In this project, I built an effective image classifier for the most common vegetables found across the globe. For image classification, I employed the use of a Convolutional Neural Network (CNN) in tandem with a few popular preprocessing steps. This project was purely meant as a learning experience so there is no defining problem statement to support this project. Instead, my goal was to tune and improve my model to maximize performance. The final iteration achieved a training accuracy of 96.73%.
To start, let's talk about the data. The dataset used can be found on Kaggle here. The data consists of 15 types of common vegetables found throughout the world. The vegetables are- bean, bitter gourd, bottle gourd, brinjal, broccoli, cabbage, capsicum, carrot, cauliflower, cucumber, papaya, potato, pumpkin, radish and tomato. A total of 21000 images from 15 classes are used where each class contains 1400 images of size 224x224 and in *.jpg format. The dataset split 70% for training, 15% for validation, and 15% for testing purpose.
To combat overfitting we're going to do a couple things. First, we're going to generate additional training data from existing examples by augmenting them using random transformations of existing images. This is done by randomly rotating the image and altering the contrast. Second, we're going to implement dropout layers in our CNN model. Applying dropout to a layer randomly drops out (by setting the activation to zero) a number of output units from the layer during the training process. Dropout takes a fractional number as its input value, in the form such as 0.1, 0.2, 0.4, etc. This means dropping out 10%, 20% or 40% of the output units randomly from the applied layer.
As discussed earlier, the first layers of the model involve image processing steps (normalization & augmentation). This is followed by 3 convolutional, each followed by a pooling and dropout layer. Lastly, the input is flattened and passed through a final dense layer. The optimizer chosen to train the model was Adam. The model was trained for 10 epochs, with a batch size of 32. An early stopping callback was implemented to mitigate the chance of overfitting. The comparison of loss and accuracy between the training and validation datasets can be seen below. I typically would have tried training it for more epochs but my RAM was limited and I didn't want to compromise image resolution.

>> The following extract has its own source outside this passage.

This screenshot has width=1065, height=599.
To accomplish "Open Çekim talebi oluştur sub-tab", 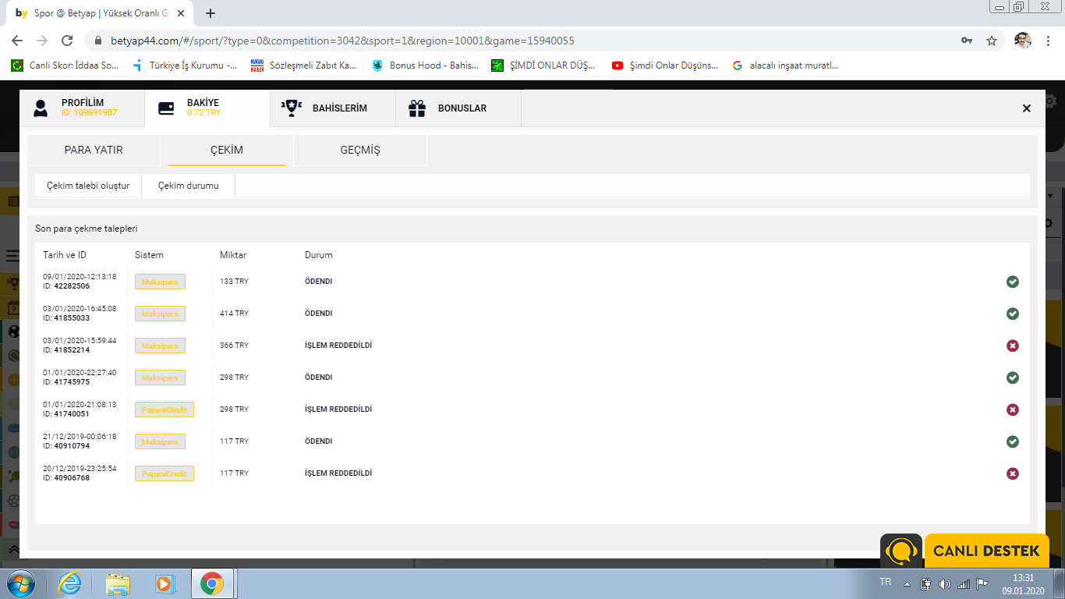I will 88,186.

As you can see, there is minimal overfitting, training and validation accuracy & loss are closely aligned. An indicator of overfitting would be if validation accuracy or loss stalls out while training accuracy continues to improve. When this happens it's good practice to reduce the number of epochs, add dropout layers to the model, or try to make the training set more diverse. In fact, we should probably run this model for more epochs to test how far we could go before overfitting (and we could probably increase performance) but Google Colab is limiting my RAM so more epochs will probably crash the runtime.
The final iteration of the CNN model achieved an accuracy of 96.73%. Below you can see the classification accuracy specific to each class in addition to a confusion matrix. The model did an all around good job but it was clearly better at recognizing some vegetables more than others The confusion matrix helps make sense of which classes were getting mixed up with each other. For obvious reasons, the vegetables with similar color schemes and shapes got mixed up more often than others. For instance, the bottle gourd and papaya have a very similar shape and color. Overall though, the classifier was pretty accurate across the board, effectively classifying each vegetable with comparable accuracies. This is even more impressive when considering the fact that the this dataset contains vegetables in differing forms (ripe, unripe, picked, still on the plant, busy backgrounds, etc.). This is important when considering the robustness of the classifier because it will be able to accurately classify vegetables while accounting for "real world" variance.
In the future, I want to compare the performance of this CNN to that of a ResNet and VGG16 architectures. However, these model designs are both much more computationally expensive and my current computer would have difficulty training either of them.